We recognize that in interpreting liability insurance policies, we have stated that the phrase "arising out of" is broad and comprehensive and requires only "but for" causation.
In contrast, in Anderson, our analysis of the construction contract was governed by case law requiring clear and unequivocal language showing the parties' intent. As the case illustrates, we apply this higher standard because if a contract clearly requires a subordinate party to insure against the promisee's negligence and the subordinate party fails to do so, the subordinate party will be liable for the promisee's damages for its own negligence. And so we declined to interpret the "arise out of" language as clearly requiring the contractor to insure against the property owner's negligence. But the provision that we considered in Anderson is significantly different from a requirement that a subordinate party make a promisee an additional insured on the subordinate party's CGL policy.
Subject to restrictions in the additional insured endorsement, an additional insured has the same coverage rights and obligations as the principal insured under the policy.
It is common practice in construction contracts for owners and general contractors to shift the risk of liability for injuries sustained by a subordinate party's employees to the subordinate party's insurer.

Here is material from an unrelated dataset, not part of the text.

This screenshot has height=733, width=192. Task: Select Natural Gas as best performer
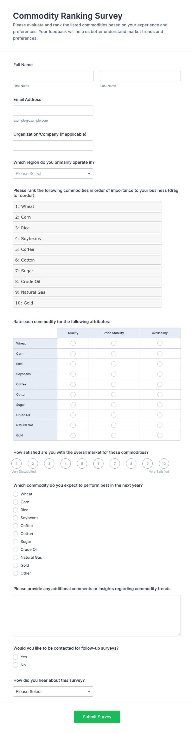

In sum, Sadler's agreement to make Alliance an additional insured on its CGL policy unequivocally showed that the parties intended for Sadler to procure tort liability coverage for Alliance's negligence. Further, the limitation in the additional insured endorsement provided that the coverage would not exceed "the terms of a written agreement to add any insured, or to procure insurance."
Alliance was covered under Sadler's blanket endorsement for additional insureds, as distinguished from an endorsement that names a specific entity or person as an additional insured. In the blanket endorsement, paragraph A extended coverage to "[a]ny person or organization... for which you [Sadler] have agreed by written contract to procure bodily injury or property damage liability insurance, arising out of operations performed by you [Sadler] or on your behalf...."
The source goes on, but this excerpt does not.